Cela peut paraître étrange mais cette dernière revendication est la plus importante. Dans un contexte de concurrence où le prix et les coûts importent plus que le service offert, le statut et les garanties qui y sont attachées ne sont plus viables.

La volonté de casser les services publics

Cette logique de mise en concurrence des activités (les plus rentables, cela va sans dire) des entreprises publiques est clairement exprimée dans la directive 91-44C de la Communauté européenne. Selon ce texte, et ses diverses adaptations par les parlements nationaux, obligation est faite aux entreprises assurant un service public de séparer leurs comptes puis leurs activités ; le partage se faisant en particulier entre construction/entretien des infrastructures et exploitation de ces dernières. De là découle la très pénible et très longue création du Réseau Ferré de France (RFF) qui hérite des grandes infrastructures ferroviaires et de 125 milliards de dettes en janvier 1997. De là découle également la filialisation prévue pour janvier 98 du service Télécom de la SNCF(6000 km de lignes en fibre optique) sous prétexte que ce n’est pas une activité proprement ferroviaire. Le second aspect de cette « philosophie » est la mise en concurrence au nom de « l’intérêt général ». Or, on sait très bien que dans une société capitaliste, certains ont de plus gros intérêts que les autres ; d’où le fait que la concurrence conduit les entreprises à pressurer leur personnel avant de se désintéresser des prestations les moins rentables. L’exemple le plus flagrant est France Telecom où le réseau sans fil est déjà en concurrence et où tout le reste le sera dès janvier 1998. Le personnel, quant à lui, est déjà embauché sous (au moins) deux statuts différents. Comble du bonheur, la filiale Telecom développement s’allie avec Bouygues pour créer la Cegetel, démontrant ainsi que de bons équipements, payés par les fonds publics, peuvent parfaitement faire la joie et les bénéfices des investisseurs privés. Le RFF, quant à lui, arrive sur la scène porteur d’un certain nombre d’ambiguïtés apparentes. En effet, il reprend à son compte 125 milliards de francs (plus les 20 milliards de la dot Gayssot), ce qui donne de l’air à la SNCF et ce qui correspond également à une revendication forte des cheminots, estimant à juste titre que l’on ne peut pénaliser le chemin de fer et ses usagers sous prétexte d’une dette qui est celle de l’État.
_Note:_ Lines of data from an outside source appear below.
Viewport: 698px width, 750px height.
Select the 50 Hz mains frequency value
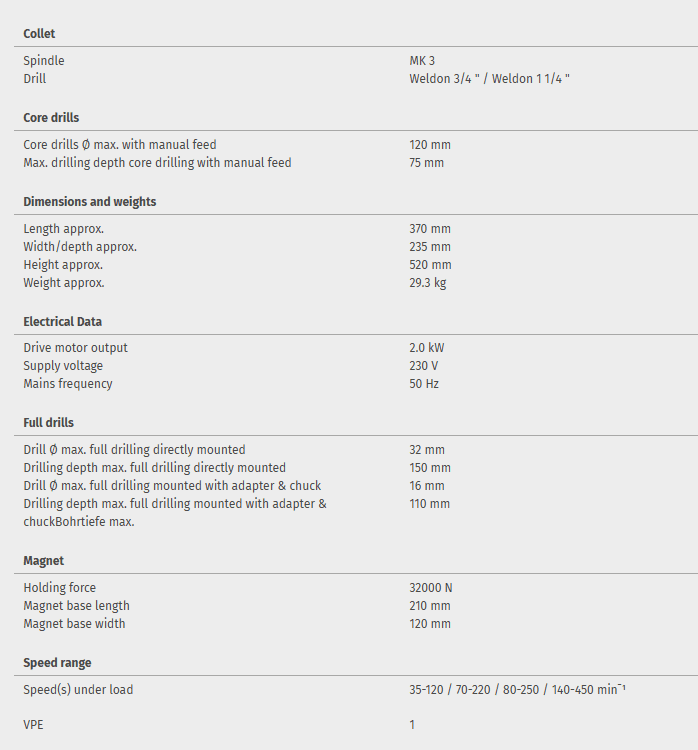click(x=424, y=384)
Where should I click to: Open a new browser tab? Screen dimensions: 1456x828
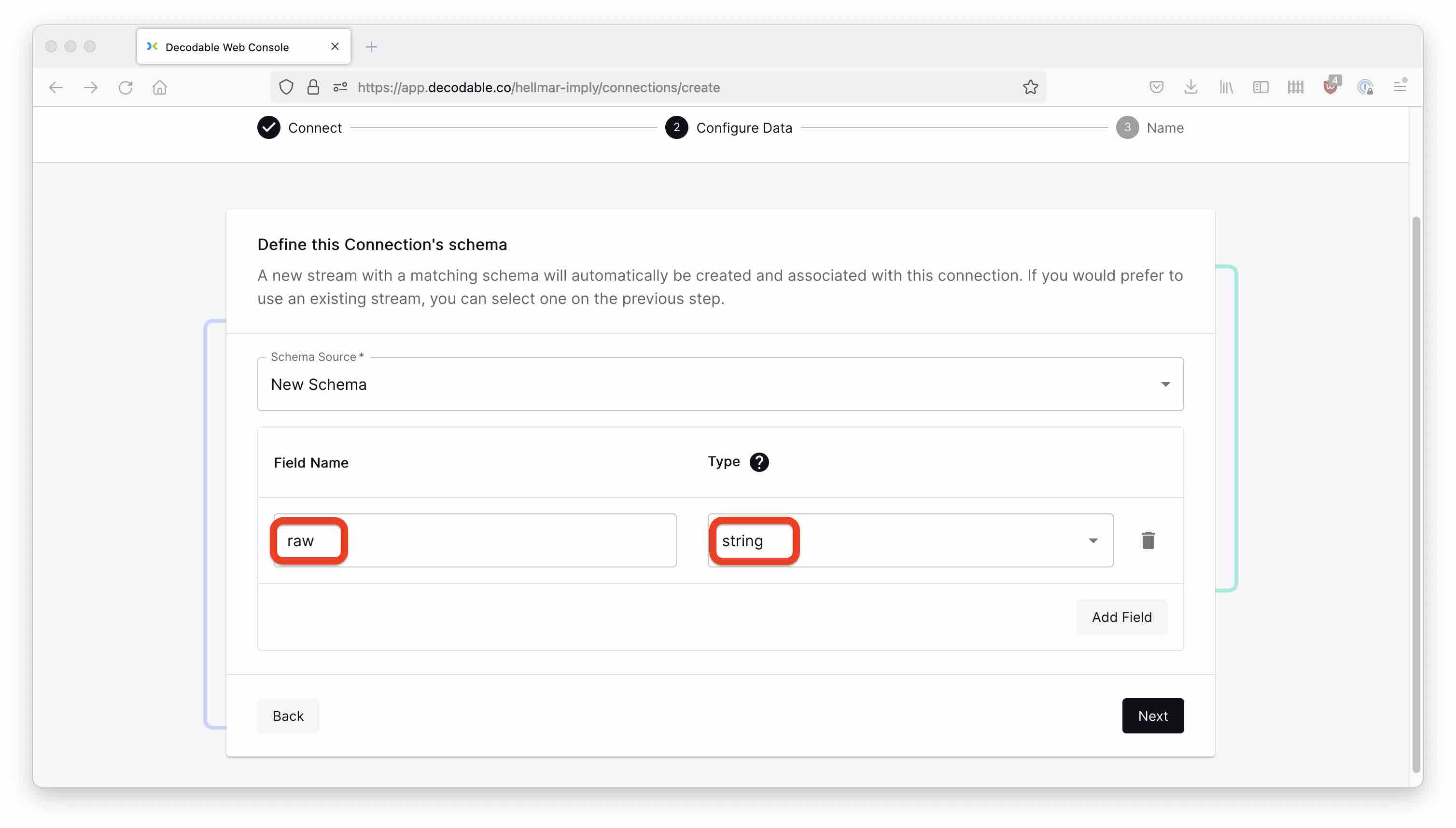[371, 47]
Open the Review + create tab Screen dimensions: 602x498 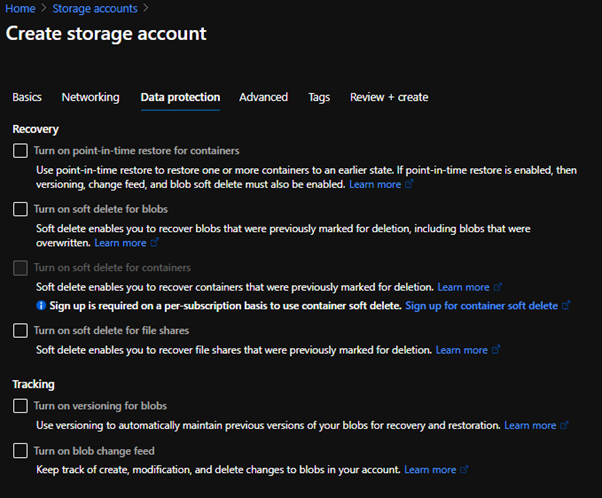(x=389, y=97)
Alors : la réforme ou la casse ?

En fait d’ambiguïté, il n’y en a pas tant que cela… Les patrons et le gouvernement sont bien obligés de tenir compte du rapport de force social. À l’automne 95, en cherchant à nous briser les reins, ils ont reçu un monumental coup de pied au cul : l’erreur n’est pas forcément à renouveler. Par ailleurs, et à la différence de France Telecom ou d’E.D.F., où la résistance est également forte, on ne peut pas faire passer le train par les airs ou le satellite ! Ou encore passer par les pays frontaliers pour contourner la résistance du personnel… ! Alors, ils mettent en place les structures qui saborderont le service public, donnent quelques garanties dans l’immédiat et, pour le reste, laissent pourrir la situation. Pour l’instant, le patronat et le pouvoir politique ont assez à faire avec le démantèlement de la protection sociale, la santé, France Telecom, l’énergie et j’en passe. Mais ne nous y trompons pas, notre tour viendra et vite. Récemment Martinand, ancien rapporteur en charge des transports, déclarait que la réforme (mise en place de RFF) s’appliquerait et que la dette était bien celle de la SNCF ! Il parait que ce monsieur est pressenti pour assumer des fonctions de direction à la SNCF Gayssot parle aujourd’hui de « réformer la réforme » et non plus d’abrogation comme lorsqu’il était député. Dans le même temps, il demande à la direction d’embaucher mille jeunes en plus des 4 500 prévus pour l’année et cela en contrepartie des vingt milliards supplémentaires de dette pris en charge par l’État. Mais, ô surprise, ces mille contrats seront de droit privé.

Seule la lutte paie !

Dans ces conditions, les cheminots montrent de plus en plus souvent leur ras-le-bol et leur colère. Les débrayages sont fréquents sur les questions les plus diverses. C’est le trop plein des repos non respectés, des cadences qui augmentent, la banalisation des roulements qui ne garantissent pas un réel repos et rendent les retours au domicile de plus en plus difficile. Sur le Réseau, on a vu également apparaître les revendications pour l’embauche des jeunes actuellement en contrat précaire. Il faut aussi tenir compte du fait que les cheminots sont âgés (plus ou moins 45 ans en moyenne), que le travail s’effectue surtout en horaires de nuit, décalés ou irréguliers. Ce qui provoque un surcroît de fatigue. Par conséquent, les cheminots sont directement intéressés par l’embauche de personnel nouveau, bien plus que par le débat sur le RFF, du moins tel que celui-ci est amené par le PS, la CFDT et les médias en général. Le 8 octobre, la CGT, la CFDT, FO et la FGAAC (Autonomes) appellent à une journée de grève pour la défense des garanties statutaires et notamment la protection sociale. Comme par hasard, on ne parle pas d’abrogation du RFF ! Officiellement, parce que FO et la FGAAC ne veulent pas entendre parler de cette abrogation alors que la CGT et la CFDT en sont de fervents promoteurs. Mais il faut bien dire que la CFDT n’est pas unanime sur le sujet et veut éviter d’aggraver le conflit avec sa fraction pro-Notat (pro-réforme). La CFDT a donc opportunément quitté la séance du comité central d’entreprise qui devait se prononcer sur le RFF. Pour ce qui concerne la fédération CGT, elle est bien ennuyée de se trouver face à un « camarade-ministre » qui veut « réformer la réforme ». Aujourd’hui, la CGT et la CFDT jouent l’unité avec FO et la FGAAC, deux syndicats très minoritaires à la SNCF mais qui posent un préalable « intéressant » : on ne parle pas d’abrogation !

En somme, les tensions politiciennes sont toujours bien présentes dans le jeu syndical. Pour les salariés, il y a une réalité des faits qui prime sur le reste. Il est évident que cette réforme a pour but de les diviser, de les briser et surtout de faire passer les fabuleux bénéfices produits par une entreprise aux mains des bourgeois plutôt que de les réinvestir pour le bien-être de tous.